Suppose maestro's had cost of goods sold during the year of $ 230 comma 000. Beginning merchandise inventory was $ 35 comma 000, and ending merchandise inventory was $ 45 comma 000. Determine maestro's inventory turnover for the year. Round to the nearest hundredth.
Answers
ANSWER:
Inventory turnover ratio : =5.75
Inventory turnover period : =63 days
1. Add beginning and ending inventory
Beginning merchandise inventory $ 35 000
Add: Ending merchandise inventory $ 45 000.
Total $ 80 000
2.Get the average by dividing the sum by 2.
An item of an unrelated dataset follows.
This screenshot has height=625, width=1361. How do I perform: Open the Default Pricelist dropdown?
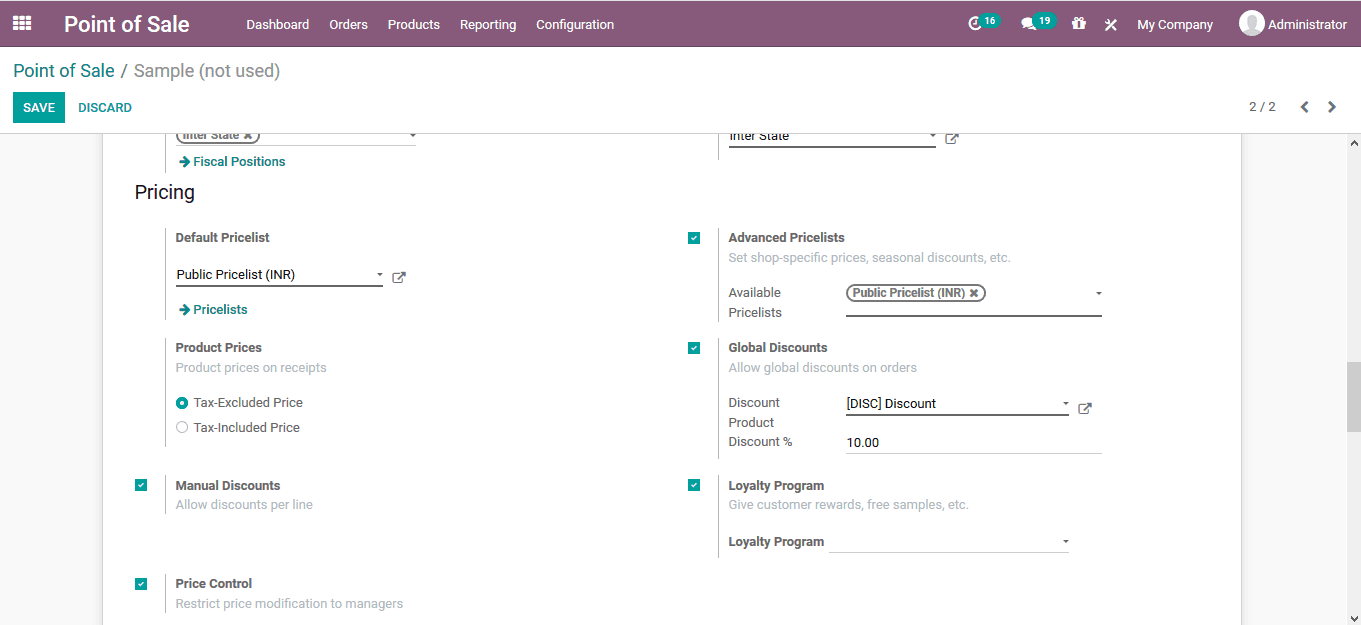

Average inventory = $ 80 000/2 = $40 000
3.Divide the cost of good sold by average inventory.
Turn over ratio
=Cost of Goods sold/Average inventory
=$ 230 000/ $40 000
=5.75
4. Divide 365 days by the turnover ratio.
Turn over period
=365 days/ 5.75
=63 days
The question is to be solved and the correct answer for the question will be Stock turnover = cost of products sold/normal stock
Stock turnover = 230,000/40,000
*Inventory turnover = 5.75 times each year.
This is the way how the question can be solved and this is the write answer for the question.
The question can be solved in other ways but this way is easy and accurate and that is how it can be solved easily.